本公开实施例提供一种视频标注方法、装置、设备、介质及产品,该方法包括:确定待标注视频中待标注的子片段,获得目标子片段;获取所述目标子片段的首帧对应的首帧标注结果;基于所述首帧标注结果,生成所述目标子片段的尾帧对应的尾帧标注结果;根据所述首帧标注结果和所述尾帧标注结果,生成所述目标子片段中间帧的标注结果,以获得所述待标注的目标子片段的标注结果;基于所述目标子片段的标注结果,生成所述待标注视频的目标标注结果。本公开的技术方案提高了视频标注效率。

Description

视频标注方法、装置、设备、介质及产品
本申请要求2022年11月15日递交的申请号为202211430306.1、标题为“视频标注方法、装置、设备、介质及产品”的中国发明专利申请的优先权,该申请的全部内容通过引用结合在本申请中。
技术领域
本公开实施例涉及计算机技术领域,尤其涉及一种视频标注方法、装置、设备、介质及产品。
背景技术
视频处理可以应用于诸多技术领域,例如,人工智能、智能交通、金融、内容推荐等多种技术领域,其具体涉及到的技术例如可以包括目标追踪、目标检测等。
相关技术中,视频的标注一般采用人工逐帧进行标注。但是,采用人工标注的方式,标注效率较低,标注成本过高。
发明内容
本公开实施例提供一种视频标注方法、装置、设备、介质及产品,以克服采用人工标注的方式,标注效率较低,标注成本过高的技术问题。
第一方面,本公开实施例提供一种视频标注方法,包括:
确定待标注视频中待标注的子片段,获得目标子片段;
获取所述目标子片段的首帧对应的首帧标注结果;
基于所述首帧标注结果,生成所述目标子片段的尾帧对应的尾帧标注结果;
根据所述首帧标注结果和所述尾帧标注结果,生成所述目标子片段中间帧的标注结果,以获得所述待标注的目标子片段的标注结果;
基于所述目标子片段的标注结果,生成所述待标注视频的目标标注结果。
第二方面,本公开实施例提供一种视频标注装置,包括:
第一确定单元,用于确定待标注视频中待标注的子片段,获得目标子片段;
首帧标注单元,用于获取所述目标子片段的首帧对应的首帧标注结果;
尾帧标注单元,用于基于所述首帧标注结果,生成所述目标子片段的尾帧对应的尾帧标注结果;
片段标注单元,用于根据所述首帧标注结果和所述尾帧标注结果,生成所述目标子片段中间帧的标注结果,以获得所述待标注的目标子片段的标注结果;
第二确定单元,用于基于所述目标子片段的标注结果,生成所述待标注视频的目标标注结果。

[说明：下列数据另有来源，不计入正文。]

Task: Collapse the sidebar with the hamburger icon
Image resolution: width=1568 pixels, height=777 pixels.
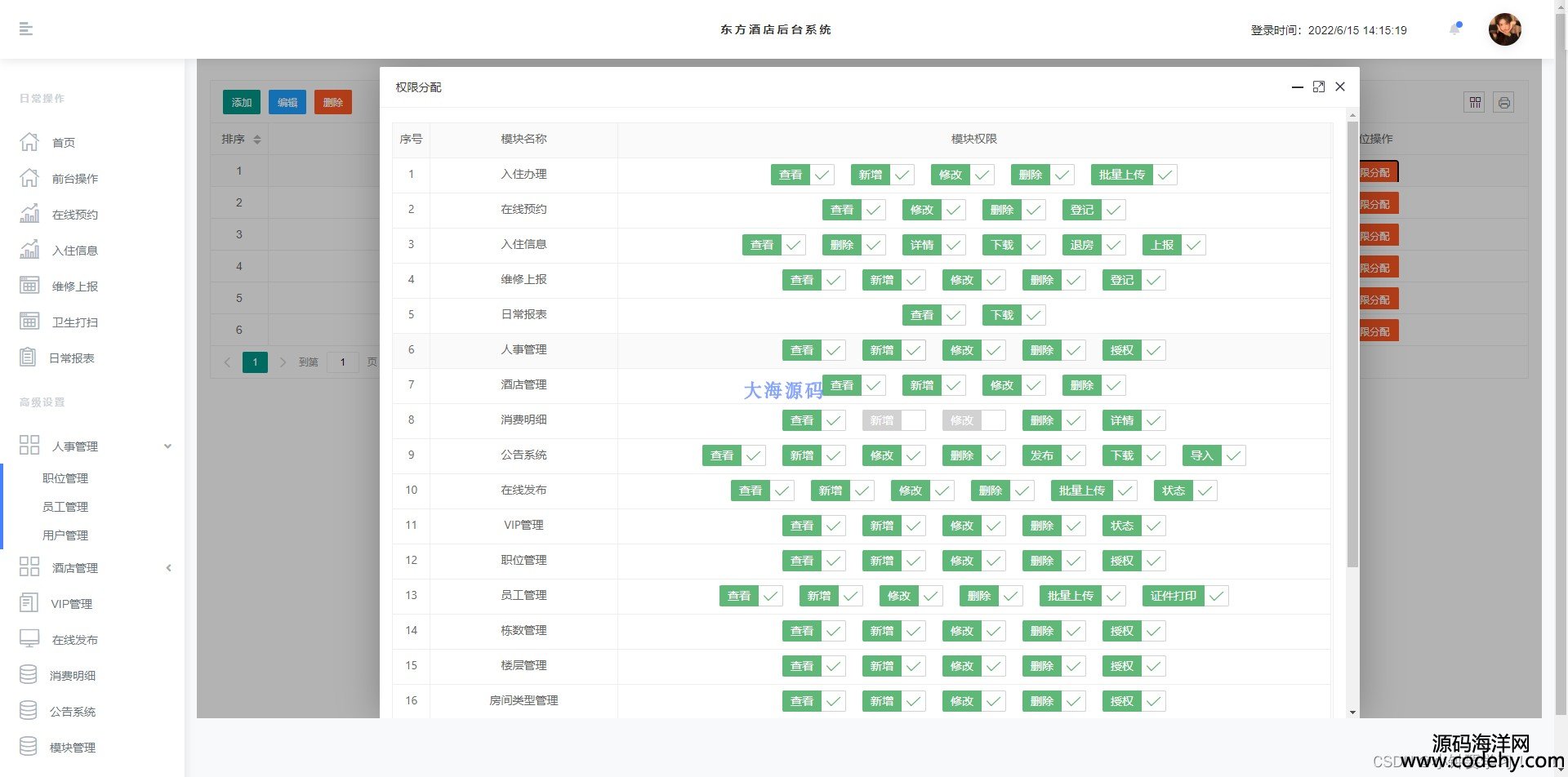Action: 26,29
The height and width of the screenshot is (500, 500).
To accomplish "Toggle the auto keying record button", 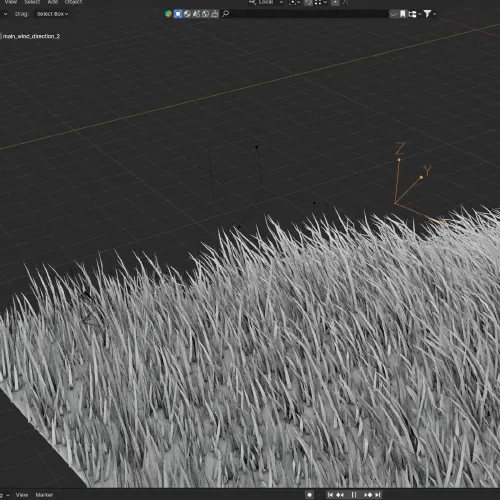I will point(309,495).
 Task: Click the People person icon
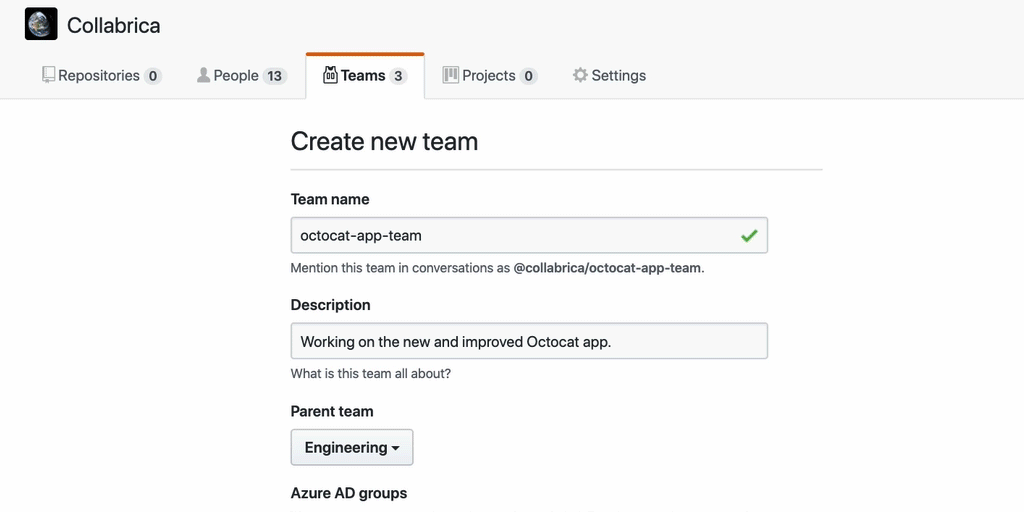tap(203, 75)
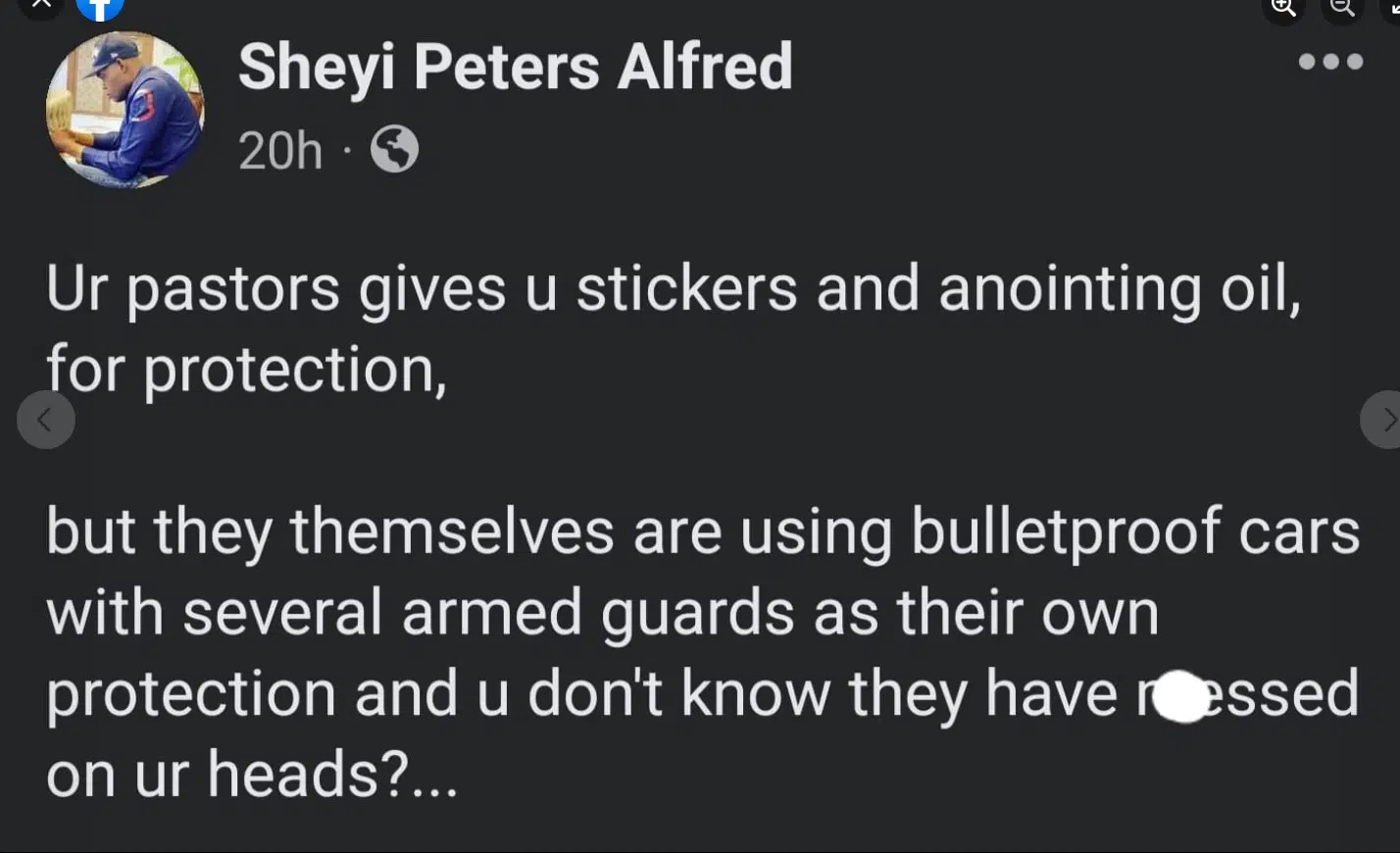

第三方面,本公开实施例提供一种电子设备,包括:处理器、存储器;
所述存储器存储计算机执行指令;
所述处理器执行所述存储器存储的计算机执行指令,使得所述处理器配置有如上第一方面以及第一方面各种可能的设计所述的视频标注方法。
第四方面,本公开实施例提供一种计算机可读存储介质,所述计算机可读存储介质中存储有计算机执行指令,当处理器执行所述计算机执行指令时,实现如上第一方面以及第一方面各种可能的设计所述的视频标注方法。
第五方面,本公开实施例提供一种计算机程序产品,包括计算机程序,所述计算机程序被处理器执行时实现如上第一方面以及第一方面各种可能的设计所述的视频标注方法。

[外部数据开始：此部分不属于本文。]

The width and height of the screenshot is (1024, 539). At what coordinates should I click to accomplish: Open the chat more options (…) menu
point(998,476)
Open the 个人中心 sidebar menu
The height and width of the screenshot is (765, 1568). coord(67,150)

本实施例提供的技术方案,针对待标注视频,可以从片段维度,确定待标注的目标子片段。对目标子片段进行详细标注时,可以先获取目标子片段的首帧对应的首帧标注结果,再基于首帧标注结果,生成目标子片段的尾帧对应的尾帧标注结果,可以利用首帧标注结果和尾帧标注结果对目标子片段中的中间帧进行标注,以实现对目标子片段的中间帧的标注,获得目标子片段的标注结果。尾帧可通过首帧自动标注获得,而中间帧可以通过首帧标注结果和尾帧标注结果自动标注获得,实现中间帧的高效标注。获得目标子片段的标注结果之后,可以确定待标注视频的目标标注结果,通过时间维度更小的片段标注,可以提高片段标注准确性,相比于直接对待标注视频进行标 注,效率更高,准确度更高。
附图说明
为了更清楚地说明本公开实施例或现有技术中的技术方案,下面将对实施例或现有技术描述中所需要使用的附图作一简单地介绍,显而易见地,下面描述中的附图是本公开的一些实施例,对于本领域普通技术人员来讲,在不付出创造性劳动性的前提下,还可以根据这些附图获得其他的附图。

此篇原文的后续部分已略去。